Task prompt:
Reproduce the lines from the one containing "You are a GUI" to the one containing "The image size is (462, 501).", substituting "screen capture" for "screenshot" and leaving everything else unchanged.

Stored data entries
_ _ _

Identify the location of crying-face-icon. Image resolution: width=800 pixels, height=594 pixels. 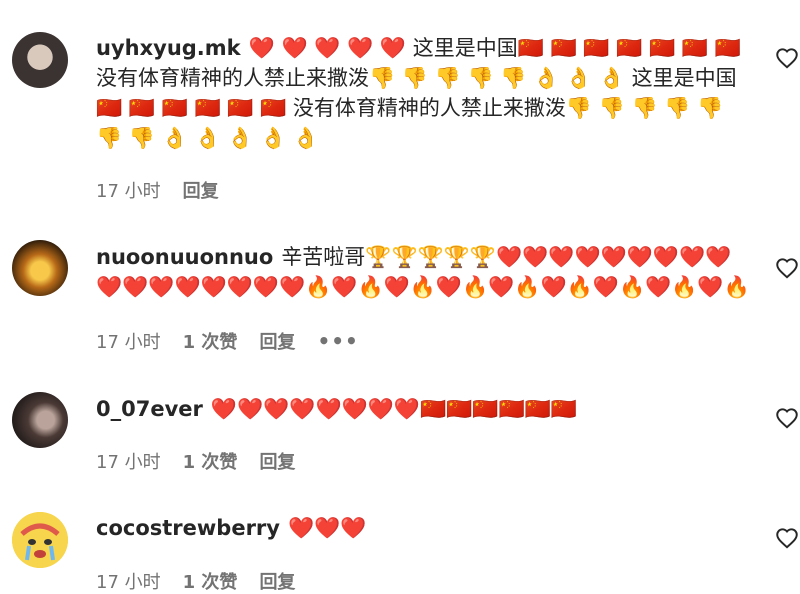
(40, 540).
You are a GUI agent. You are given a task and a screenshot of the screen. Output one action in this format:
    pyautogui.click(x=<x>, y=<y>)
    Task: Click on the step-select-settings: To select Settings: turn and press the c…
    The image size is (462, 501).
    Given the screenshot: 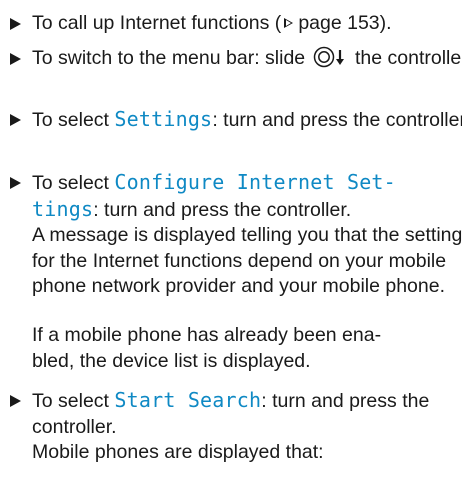 What is the action you would take?
    pyautogui.click(x=234, y=120)
    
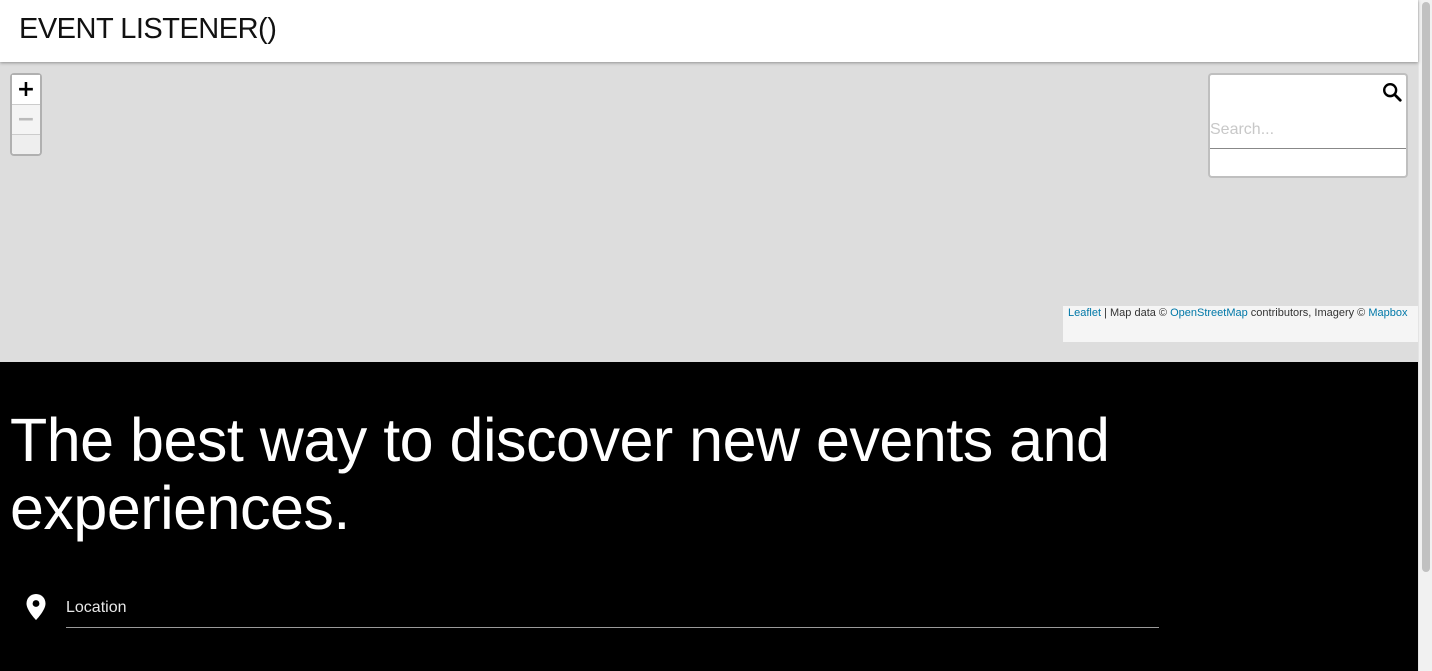 The width and height of the screenshot is (1432, 671). What do you see at coordinates (26, 120) in the screenshot?
I see `zoom-out-button: −` at bounding box center [26, 120].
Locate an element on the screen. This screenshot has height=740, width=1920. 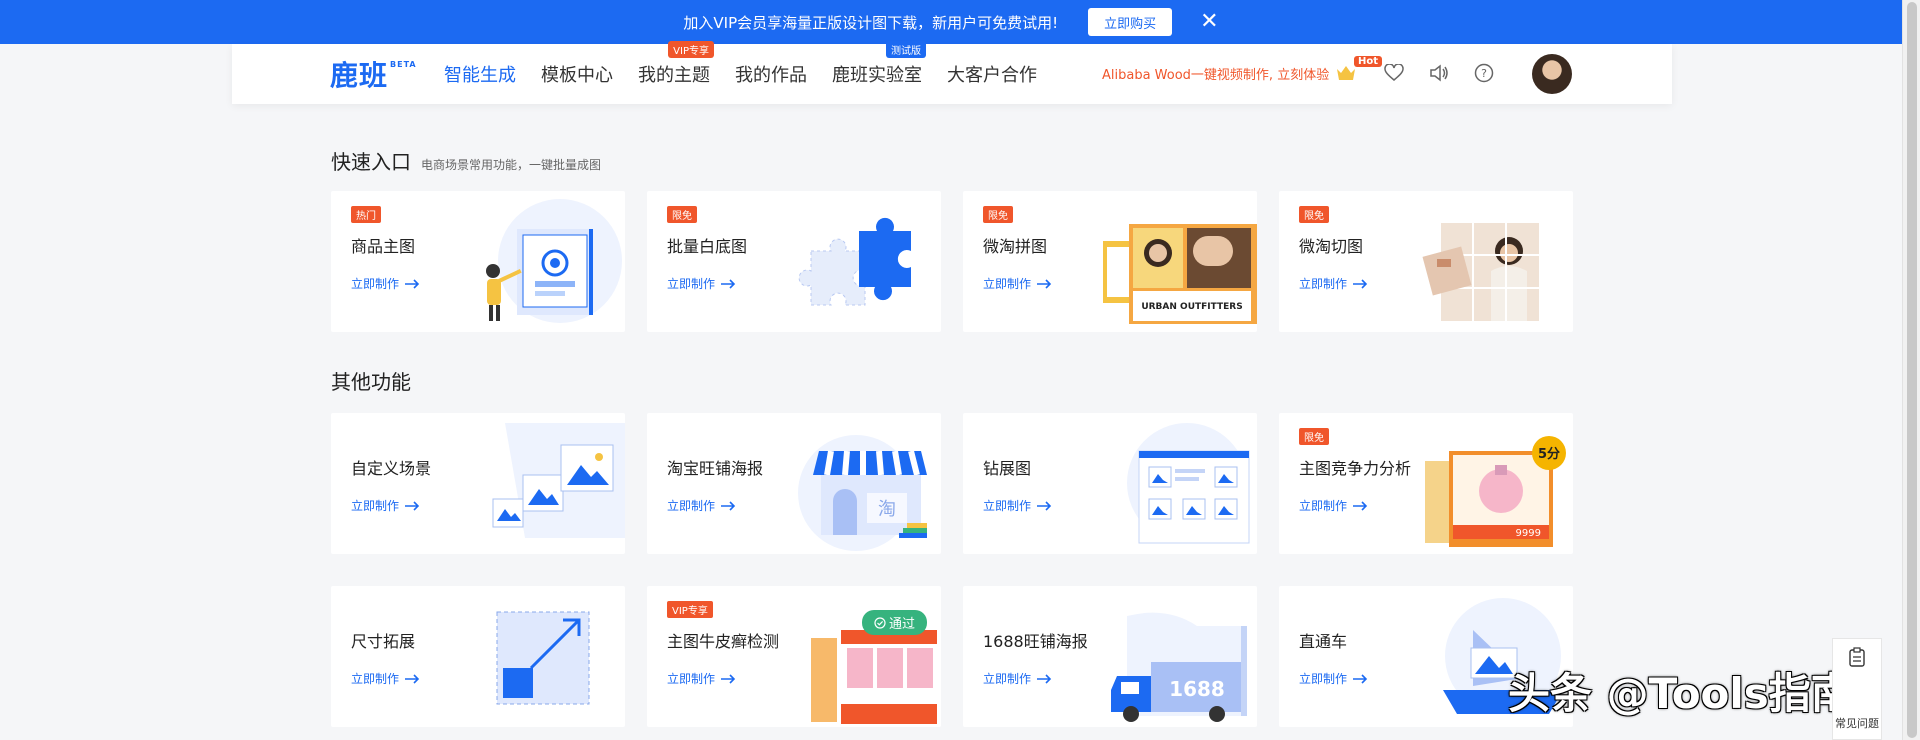
nav-label: 鹿班实验室 is located at coordinates (877, 76).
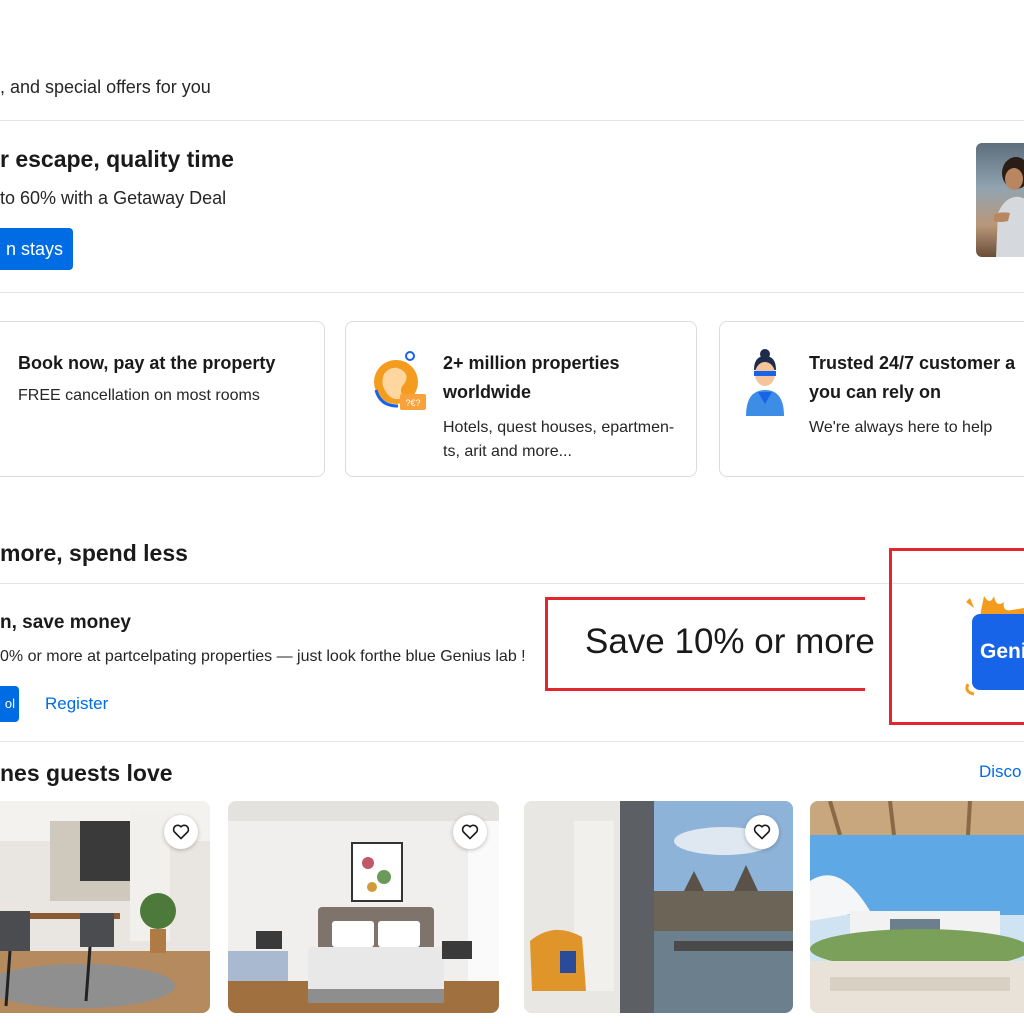 The image size is (1024, 1024). Describe the element at coordinates (658, 907) in the screenshot. I see `city-view-lounge-photo` at that location.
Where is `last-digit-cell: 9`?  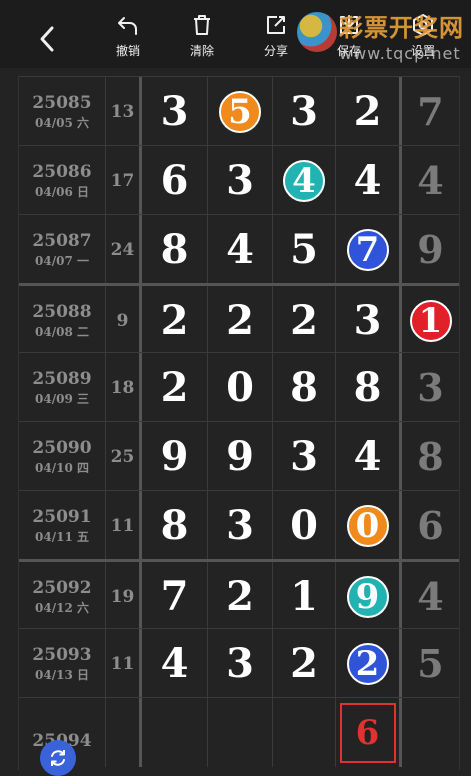 last-digit-cell: 9 is located at coordinates (430, 250).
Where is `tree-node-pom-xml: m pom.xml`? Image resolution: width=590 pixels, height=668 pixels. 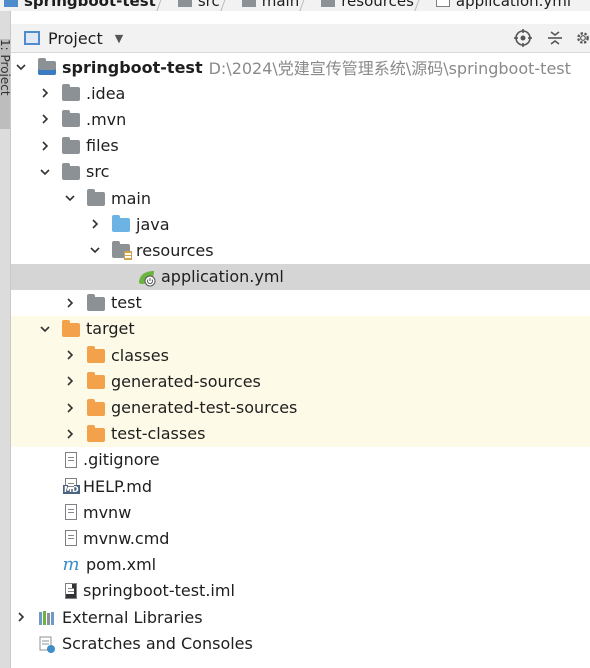 tree-node-pom-xml: m pom.xml is located at coordinates (300, 565).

_ _ _

Task answer:
You are a GUI agent. You are given a task and a screen capture of the screen. Output one action in this format:
    pyautogui.click(x=<x>, y=<y>)
    Task: Click on the step-select-settings: To select Settings: turn and press the c…
    The image size is (462, 501).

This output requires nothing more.